At the Ivry incinerator in the suburbs of Paris strikers and supporters also defeated a police attempt to smash a strike on Monday morning. Bosses used a requisition order against 12 strikers to send cops to remove pickets.

But strikers put out a call for a mass blockade. Some 40 rail workers arrived from Gare du Nord, and others flocked to the plant. Strikers parked their trucks in front of the site entrance and the big numbers of pickets meant the cops had to withdraw.

The government last weekend said it wanted talks with the unions—but not about pensions. It must not be allowed to escape its demise.

State violence makes example of climate protesters

Police in France have left a protester in a coma and “hanging between life and death” according to his friends. Cops inflicted the injuries during an environmental protest against agri-business development held at Sainte-Soline in western France last Saturday.

On the eve of Saturday’s protests, interior minister Gerald Darmanin said, “The forces of disorder will not win and the extreme left will not win.” For the government, the possibility of a dead demonstrator was a price worth paying to make sure of that.

Facing 30,000 protesters, cops fired nearly 4,000 blast grenades in less than two hours. That’s about one every two seconds. The state mobilised 3,200 police and gendarmes.

They sent helicopters, mounted forces, water cannons, trucks to surround the contested construction site—and gendarmes on motocross quad bikes. For two hours, cops drowned the protest area with tear gas.

As well as the man with life-threatening injuries, a woman had “facial trauma” and police broke a man’s foot. There are some reports that a protester was blinded.

Cops fired volleys of GM2L grenades, classified as weapons of war. This device releases tear gas and produces a very strong explosion that can blow off a hand or a foot or cause blindness.

The brutality in Sainte‑Soline is linked to the state’s attempts to intimidate protesters more widely. One protester said, “The level of repression was staggering.

“Around me, people said that it was necessary to go back to the Yellow Vests, or to the mobilisations against the Sivens dam—during which Remi Fraisse was killed by a grenade thrown by the police—to see such a level.

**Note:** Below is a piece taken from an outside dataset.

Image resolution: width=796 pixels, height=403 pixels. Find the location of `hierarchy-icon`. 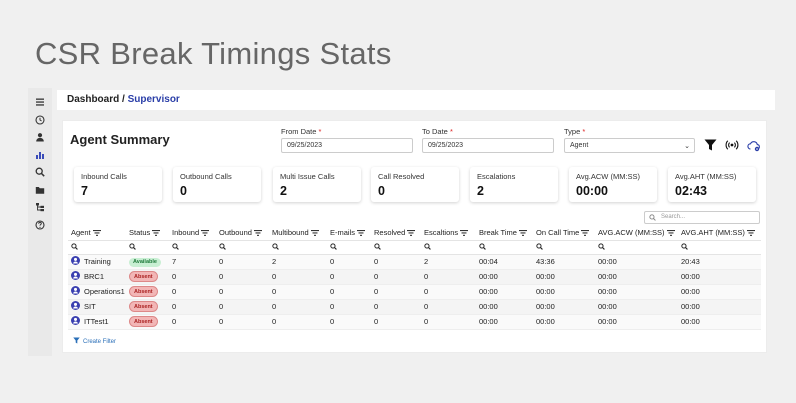

hierarchy-icon is located at coordinates (40, 207).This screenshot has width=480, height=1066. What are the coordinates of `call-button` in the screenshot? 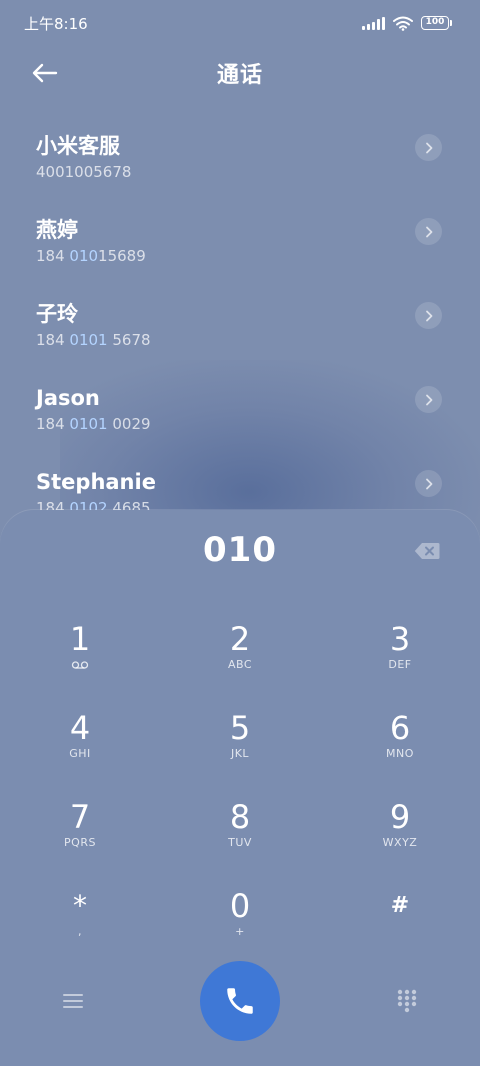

“A protest group managed to enter the site of the development. But the demonstration turned around in the end because the medics no longer had enough equipment to treat the wounded, there were so many. And the police blocked help.”

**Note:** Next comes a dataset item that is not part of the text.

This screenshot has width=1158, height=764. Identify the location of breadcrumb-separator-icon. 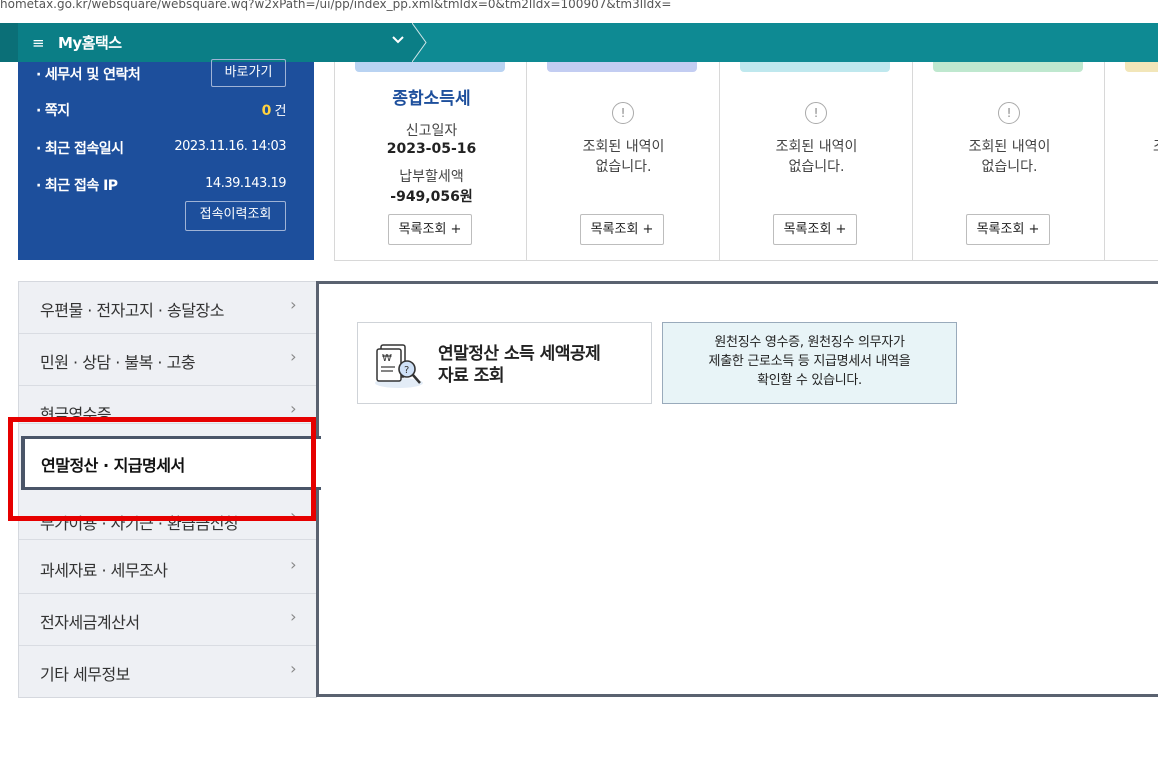
(420, 42).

Nicolas Girod of the Confederation Paysanne said, “This escalation in the violence reflects the total nullity of the state on the question of ecology. They do not question the substance of the subject, they only deal with it through violence.”

The violence is sickening. But it is also a reflection of a state that knows it has lost any sense of leading society by general consent. It uses such repression because it has a narrow base—which is rapidly shrinking.

De-basin’ the climate

A mega-basin is a giant water reserve. Big companies plan 16 mega-basins in the region around Sainte‑Soline.

They will fill these by pumping in vast amounts of water from streams, rivers, aquifers and groundwater. Agri-businesses use the water to irrigate crop fields to feed animals on intensive cattle farms.

Global warming already causes increasing droughts that hit local small farmers. Building the basins will make the water shortages far worse.

The “Bassines Non Merci” (Baisins No Thanks) movement in France brings together rural workers, ecologists, radical environmentalists, some trade unions, socialist political groups and small capitalist farmers squeezed by agri-businesses. Its methods include occupations and sabotage of pipes as well as marches, political pressure and propaganda.